WORK ORDER 1:
Answer these questions about the article on displaced Afghan families:
(a) According to the UN, how many people in Afghanistan require aid?
(b) On what date did the Taliban capture Kabul?
(c) Why did the Taliban spokesman say the group was not providing food to people at the park and the airport?
WORK ORDER 2:
Write a continuation of the article on displaced Afghan families in Kabul, picking up after its final sentence.

TEXT:
-=-=-

Hundreds of displaced Afghan families seeking food and shelter

UN says more than 18 million people require aid and half of all children under five suffer acute malnutrition in Afghanistan.

An Afghan girl holds an umbrella as she sits on a grave at a cemetery in Kabul [File: Reuters]

Hundreds of Afghan families who have been camping in searing heat at a Kabul park after the Taliban overran their provinces are begging for food and shelter, as a humanitarian crisis unfolds in the war-torn country.

The Taliban’s swift takeover of Afghanistan this month, culminating in the capture of Kabul on August 15, has thrown the country into turmoil.

While thousands of people have crowded the airport to try to flee, many others, like the families in the park, are stuck in limbo, unsure whether it is safer to try to go home or stay where they are.

“I’m in a bad situation,” said Zahida Bibi, a housewife, sitting under the blazing sun with her large family. “My head hurts. I feel very bad, there is nothing in my stomach.”

Ahmed Waseem, displaced from northern Afghanistan, said those in the park were hoping the central government would pay attention. “We are in an open field and in the heat,” he said.

A Taliban spokesman told Reuters news agency the group was not providing food to the people at the park and others at the airport because it would lead to further overcrowding. They should return to their homes, he said.

-=-=-

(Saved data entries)
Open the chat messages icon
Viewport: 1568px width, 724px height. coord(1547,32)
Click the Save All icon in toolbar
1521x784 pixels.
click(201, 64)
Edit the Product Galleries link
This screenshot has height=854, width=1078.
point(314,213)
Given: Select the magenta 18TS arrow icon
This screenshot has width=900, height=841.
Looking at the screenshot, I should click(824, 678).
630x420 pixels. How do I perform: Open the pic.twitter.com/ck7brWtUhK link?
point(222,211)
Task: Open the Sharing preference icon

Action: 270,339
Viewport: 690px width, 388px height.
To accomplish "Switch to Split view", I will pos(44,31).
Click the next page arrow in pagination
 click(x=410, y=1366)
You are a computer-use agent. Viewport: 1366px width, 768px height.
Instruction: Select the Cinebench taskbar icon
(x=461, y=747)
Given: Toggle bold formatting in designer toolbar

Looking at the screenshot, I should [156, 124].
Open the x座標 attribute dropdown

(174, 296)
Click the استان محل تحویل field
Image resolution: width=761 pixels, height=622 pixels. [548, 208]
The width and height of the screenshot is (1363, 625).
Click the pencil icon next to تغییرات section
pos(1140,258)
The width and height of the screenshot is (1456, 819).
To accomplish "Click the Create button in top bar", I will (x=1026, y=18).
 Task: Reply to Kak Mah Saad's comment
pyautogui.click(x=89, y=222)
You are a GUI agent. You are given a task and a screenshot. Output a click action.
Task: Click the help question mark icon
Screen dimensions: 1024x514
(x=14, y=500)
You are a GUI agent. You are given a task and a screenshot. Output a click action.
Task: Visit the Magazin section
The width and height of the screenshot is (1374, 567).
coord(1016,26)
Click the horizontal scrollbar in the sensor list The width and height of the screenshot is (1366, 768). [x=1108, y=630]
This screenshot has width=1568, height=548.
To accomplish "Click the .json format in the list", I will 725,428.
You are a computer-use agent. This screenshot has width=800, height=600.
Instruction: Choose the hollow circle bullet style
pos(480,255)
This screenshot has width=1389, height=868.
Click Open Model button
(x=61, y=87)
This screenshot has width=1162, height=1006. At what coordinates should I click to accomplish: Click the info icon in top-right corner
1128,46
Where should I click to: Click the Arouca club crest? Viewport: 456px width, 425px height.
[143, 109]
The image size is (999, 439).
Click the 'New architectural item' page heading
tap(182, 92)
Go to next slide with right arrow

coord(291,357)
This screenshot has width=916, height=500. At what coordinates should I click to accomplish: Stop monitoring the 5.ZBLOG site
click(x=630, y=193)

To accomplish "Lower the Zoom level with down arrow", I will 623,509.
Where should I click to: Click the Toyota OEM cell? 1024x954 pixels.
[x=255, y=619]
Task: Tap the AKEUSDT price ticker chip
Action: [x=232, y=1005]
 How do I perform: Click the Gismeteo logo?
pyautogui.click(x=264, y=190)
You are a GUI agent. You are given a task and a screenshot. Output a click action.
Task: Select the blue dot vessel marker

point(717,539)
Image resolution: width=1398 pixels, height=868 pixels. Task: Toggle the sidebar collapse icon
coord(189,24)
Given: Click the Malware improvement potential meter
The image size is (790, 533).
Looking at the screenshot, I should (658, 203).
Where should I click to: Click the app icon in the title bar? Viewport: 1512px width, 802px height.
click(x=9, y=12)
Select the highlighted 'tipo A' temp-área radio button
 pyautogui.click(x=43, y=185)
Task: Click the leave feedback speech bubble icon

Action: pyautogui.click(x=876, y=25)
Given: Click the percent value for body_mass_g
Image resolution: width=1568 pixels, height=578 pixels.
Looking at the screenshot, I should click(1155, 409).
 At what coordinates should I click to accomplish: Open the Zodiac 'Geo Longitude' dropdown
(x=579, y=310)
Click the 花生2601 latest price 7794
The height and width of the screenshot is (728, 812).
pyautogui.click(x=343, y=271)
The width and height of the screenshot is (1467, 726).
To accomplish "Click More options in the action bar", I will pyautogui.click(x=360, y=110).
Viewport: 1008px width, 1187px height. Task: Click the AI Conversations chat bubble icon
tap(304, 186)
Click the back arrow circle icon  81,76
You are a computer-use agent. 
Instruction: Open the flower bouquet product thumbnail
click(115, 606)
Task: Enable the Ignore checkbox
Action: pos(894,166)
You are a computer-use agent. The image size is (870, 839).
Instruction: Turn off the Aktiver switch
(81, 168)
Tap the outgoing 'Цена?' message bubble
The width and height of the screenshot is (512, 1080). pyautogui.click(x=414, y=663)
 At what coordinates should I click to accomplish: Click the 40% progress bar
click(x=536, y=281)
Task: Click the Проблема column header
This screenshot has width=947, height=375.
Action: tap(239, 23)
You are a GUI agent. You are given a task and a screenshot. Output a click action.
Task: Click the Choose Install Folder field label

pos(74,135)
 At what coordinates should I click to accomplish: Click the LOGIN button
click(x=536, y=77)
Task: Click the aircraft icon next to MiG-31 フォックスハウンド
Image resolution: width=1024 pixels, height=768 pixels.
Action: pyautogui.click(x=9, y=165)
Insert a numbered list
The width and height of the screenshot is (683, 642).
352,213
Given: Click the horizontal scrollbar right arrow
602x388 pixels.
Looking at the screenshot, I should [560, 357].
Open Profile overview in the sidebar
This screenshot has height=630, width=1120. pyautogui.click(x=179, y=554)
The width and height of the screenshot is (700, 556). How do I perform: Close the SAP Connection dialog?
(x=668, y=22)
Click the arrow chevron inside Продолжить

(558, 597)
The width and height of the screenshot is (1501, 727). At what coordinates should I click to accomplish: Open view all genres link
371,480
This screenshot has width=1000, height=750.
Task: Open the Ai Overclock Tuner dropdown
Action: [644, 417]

-=-=-

TASK RESPONSE 1:
(a) More than 18 million people.
(b) August 15.
(c) He said it would lead to further overcrowding.

TASK RESPONSE 2:
Afghanistan’s Western-backed president and many other officials fled after government forces melted away in the face of the Taliban advance.

The group has placed its members in ministries and ordered some officials back to work, but services are yet to resume, with banks still closed.

Phalwan Sameer, also from northern Afghanistan, said his family came to Kabul after the situation rapidly deteriorated in his home town.

“There (was) a lot of fighting and bombing as well. That’s why we came here. The houses were burned and we became homeless,” he said.

The World Health Organization said on Tuesday it has only enough medical supplies in Afghanistan to last a week after deliveries were blocked by restrictions at Kabul airport and the UN World Food Programme said the country urgently needed $200m in food aid.

The United Nations says more than 18 million people – about half of Afghanistan’s population – require aid and half of all Afghan children under the age of five already suffer from acute malnutrition amid a second drought in four years.

The Taliban has assured the UN that it can pursue humanitarian work as foreign governments weigh the issue of whether and how to support the population under Taliban rule.